„Nicht einfach zurück zu G 9“

Saarbrücken · Bildungsminister Ulrich Commerçon hat gestern Abend versucht, etwa 180 Schulleitern ihre Befürchtungen zu nehmen. Das Abi in neun Jahren an Gymnasien solle nur „wohlüberlegt“ gewählt werden können.

 Ulrich Commerçon will die Änderungen an Gymnasien „nicht von heute auf morgen“. Foto: O. Dietze

Ulrich Commerçon will die Änderungen an Gymnasien „nicht von heute auf morgen“. Foto: O. Dietze

Foto: O. Dietze

Der fünfte Schulleiterempfang von Bildungsminister Ulrich Commerçon (SPD ) in seinem Hause hat gestern unter dem Eindruck der SPD-Ankündigung gestanden, Gymnasien eine Rückkehr zum Abitur in neun Jahren ermöglichen zu wollen. Heiko Staub, der Schulleiter des KBBZ Neunkirchen, sagte der SZ: "Wir von den beruflichen Schulen halten davon überhaupt nichts. Wir bieten an den beruflichen Schulen schon seit eh und je G 9 an. Das weiß nur keiner. Diese dritte Säule (neben Gymnasien und Gemeinschaftsschulen , d. Red.) gibt es. An neun Berufsbildungszentren kann man inzwischen Abitur machen." Auch von der SZ befragte Leiter von Gemeinschaftsschulen schüttelten ihre Köpfe und klagten darüber, dass Commerçon und die SPD den Gemeinschaftsschulen mit der G 9-Öffnung an Gymnasien in den Rücken falle.

Commerçon, am historischen Holzpult aus dem Pingusson-Bau stehend, im Rücken die Plakatwand mit der Botschaft "Mehr Kinder. Mehr Lehrer. Mehr Zukunft. Gemeinsam geht Bildung besser.", sah sich einer recht reserviert wirkenden Schulleiterschar gegenüber, viele die Arme abwehrend verschränkt. Die Befürchtungen, die in der Lehrerschaft umgehen, kennt der Minister gut. Aber erst zum Ende seiner gut 30-minütigen Ansprache kam Commerçon darauf zu sprechen. Es gehe um ein "Abitur im eigenen Takt". Dazu zähle auch die Wahlfreiheit zwischen acht und neun Jahren am Gymnasium, "wenn dies nun mal auch der starke Wunsch einiger ist", sagte der Sozialdemokrat. Und mancher mochte an dieser Stelle fast einen gewissen Widerwillen heraushören. "Eine Befürchtung kann ich Ihnen nehmen: Das wird selbstverständlich im Rahmen von Schulentwicklungs-Konzepten geschehen müssen, wohlüberlegt und nicht von heute auf morgen", betonte Commerçon. "Wir kehren auch nicht einfach zum G 9 zurück, sondern wollen unser Schulsystem behutsam weiterentwickeln", fügte er hinzu. Man dürfe sich nicht wegducken davor. Die Darstellung, dass künftig den Schulkonferenzen der G 8-Gymnasien die Entscheidung über eine Rückkehr zu G 9 überlassen werde, sei eine "leicht verkürzte Darstellung", so Commerçon. Er beklagte zudem die Schelte seitens eines Boulevardblatts "mit vier Buchstaben", das ihn als "Wendehals" in Sachen G 9 bezeichnet hatte. "Das tut schon ein bisschen weh", bekannte der SPD-Bildungsminister.

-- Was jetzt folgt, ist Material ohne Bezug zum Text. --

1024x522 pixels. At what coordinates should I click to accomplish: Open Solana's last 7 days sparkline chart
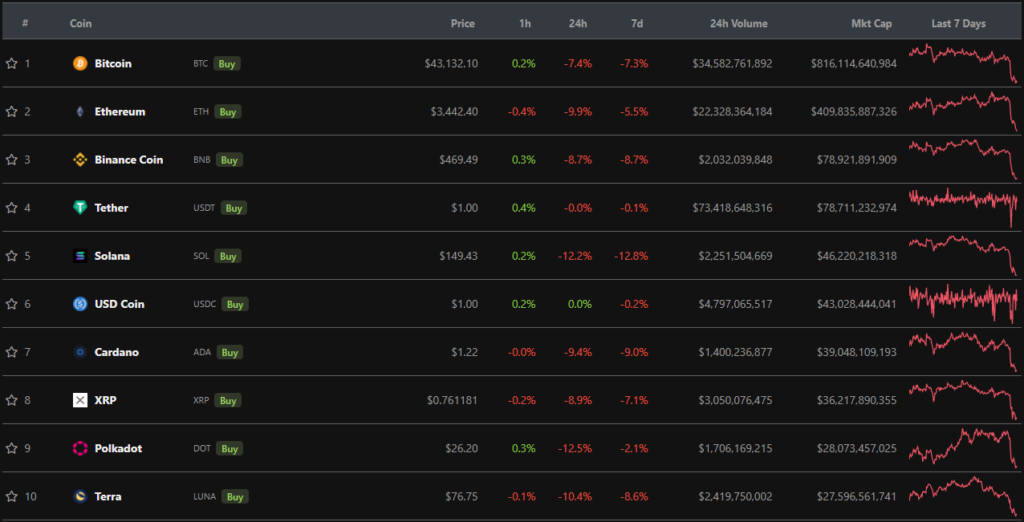963,256
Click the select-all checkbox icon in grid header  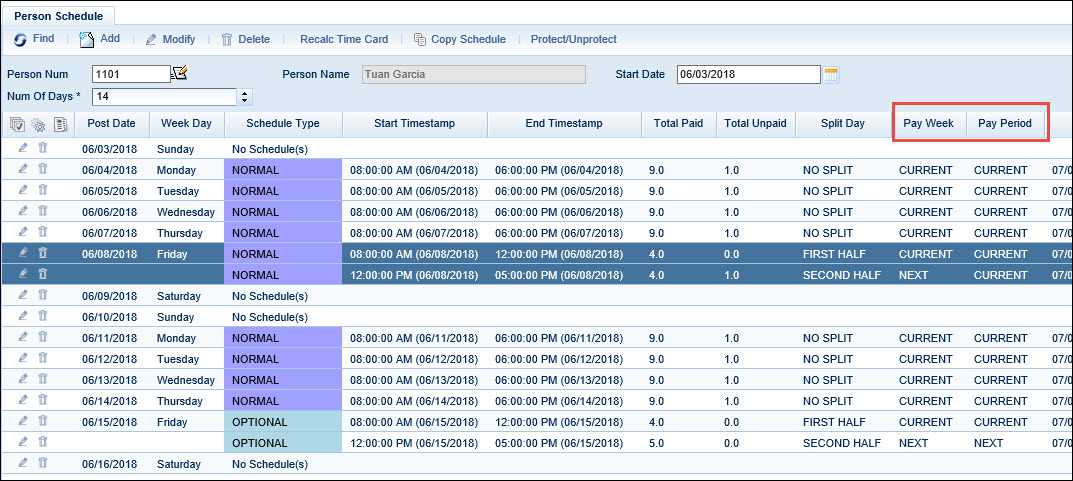coord(17,124)
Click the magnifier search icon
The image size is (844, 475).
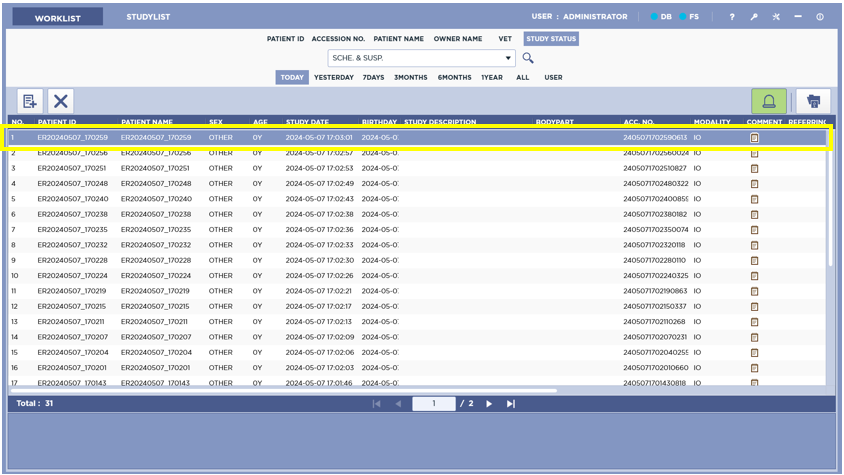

Und dann gab er sich doch noch einmal kämpferisch. "Viel wichtiger" sei ihm die Anpassung der gymnasialen Oberstufe. Die Festlegung auf Deutsch, Mathematik und eine Fremdsprache habe dazu geführt, dass viele Schüler ohne ein tieferes Grundlagenwissen in den Fächern der Naturwissenschaften an die Unis entlassen würden, was dort vehement beklagt werde. Deshalb habe er ein Reform-Konzept im Ministerrat der CDU /SPD-Koalition vorgelegt, um wieder eine größere Wahlfreiheit in der Oberstufe zu ermöglichen. "Da besteht großer Handlungsbedarf", erklärte Commerçon. Doch "bedauerlicherweise" habe der Koalitionspartner CDU sein Konzept abgelehnt. Er werde aber nicht locker lassen. So wie Fehler bei G 8 gemacht worden seien, müssten auch bei der Oberstufe Fehler eingestanden und korrigiert werden. Am Ende rief er den Schulleitern zu, dass sie weiter die Aufgabe wahrnehmen sollten, Schülern Haltung zu vermitteln. Denn das Jahr 2017 werde für die Demokratie ein entscheidendes Jahr. Dafür gab es einen freundlichen Abschluss-Applaus.